Major Works of fiction by Patricia Friedrich

No longer could Sidney ignore the knight standing in a corner of her “Survey of English Literature" classroom. She thought he’d go away once the group finished studying Tudor England. Next, she had high expectations for the end of Michael Drayton’s poetry. But now, having only two pages to read on education during the Elizabethan era, she’d lost all hope.

Of course, the word delusion had crossed her mind. Thirst, tiredness, stress, and wishful thinking had been considered and discarded too. But the more she shook her head and scratched her eyes, the clearer the man became, shining with his polished plate shell.

And now he leaned on his sword, one leg crossed in front of the other forming a precarious number four, listening to her more attentively than any student. She avoided his stare, tucked her sleek black hair behind her ears, and searched her brain for the subject matter of the class. Romanticism, it seemed.

Sidney’s life revolved around fiction. When she didn’t teach it, she read it. More books than friends, more reading credits than clothes, and more experience with timelines than with real life. To have a fictional character attend her lecture was the next illogical step. She couldn’t say she was shocked. She was curious, not surprised.

“Can anyone explain how industrialism affected English literature during the Victorian period?"

Somewhere at the back of the wood-paneled classroom, a female voice was addressing the question, but Sidney’s attention was elsewhere. She was pondering whether or not to acknowledge the knight with a smile.


A shy smile at first, worthy of any Guinevere. Then wait for the knight’s reaction before any bolder move. Peruse the classroom mocking interest in the students’ answers. And walk to the very back of the space to rap her free hand on the armor and check if any clanking noise resulted. Neither one of these alternatives seemed unreasonable to her under the circumstances.

She chose the timid smile. He acknowledged with a tipping of his head. His blue eyes blinked slowly, as if he were just waking up from a dream, in an invitation for her to continue talking. She followed his lead and opened a book. Some more poetry to calm her now unraveling nerves. Keats was what she needed: 'La Belle Dame Sans Merci.’ She found a hook, a link to trick the class. She prayed her move was seamless.

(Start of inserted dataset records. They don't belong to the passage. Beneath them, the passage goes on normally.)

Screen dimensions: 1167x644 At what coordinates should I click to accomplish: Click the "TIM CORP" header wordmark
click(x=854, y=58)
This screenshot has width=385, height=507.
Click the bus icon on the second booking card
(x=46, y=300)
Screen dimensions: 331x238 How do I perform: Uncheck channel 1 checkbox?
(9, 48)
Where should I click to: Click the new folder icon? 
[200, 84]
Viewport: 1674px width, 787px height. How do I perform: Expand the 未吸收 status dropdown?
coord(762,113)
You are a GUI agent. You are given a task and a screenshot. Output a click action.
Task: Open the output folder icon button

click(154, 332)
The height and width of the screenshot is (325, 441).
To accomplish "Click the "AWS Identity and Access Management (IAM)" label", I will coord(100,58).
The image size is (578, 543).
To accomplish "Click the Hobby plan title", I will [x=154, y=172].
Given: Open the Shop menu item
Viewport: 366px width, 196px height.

She read with renewed contentment. Exposure had dulled the senses and habituated her mind. Perpetual contact with fiction had numbed Sidney’s brain to its magic. She had dutifully performed her teaching, stopping at all the necessary historical stations. But she did it with the zombieÂÁlike detachment of folding laundry or wiping windows.

But now she read avidly, pronouncing every last syllable with nurse ÂÁlike care. Whether the knight was a product of her imbalanced imagination or a transplant from some alternate reality was a mere immaterial detail. Words escaped from her lips like hungry prisoners. And when she looked again at the armored figure, she couldn’t help but wonder, want, and wish that he had come to stay.

Had Sidney paid the least attention to her classroom, she would have seen the surprise in her students’ wide eyes and dropped jaws. She would have caught the stolen glances, the swapped notes. Never before had they heard her read with such gusto, tasting the words as if they were Italian gelato. She even looked pretty with her flushed cheeks and dancing hands. Her heavy brown shoes brushed the creaking floor with the gracefulness of a Viennese waltz dancer’s slippers. When she moved, the light coming from the big windows infiltrated her skirt revealing charming sculpted legs.

For once she owned the usually oversized and overwhelming classroom. She was not Sidney anymore, nor Dr. Thompson. She was a muse and her poet; she was the music and its lyrics. She was Guinevere. The strange case of the armored knight could not be explained, and Sidney didn’t want to resolve it. She was the only one who could see him, and her life had changed for the better since he materialized. She now looked forward to teaching, and she chose the readings with special heed to give him the right impression.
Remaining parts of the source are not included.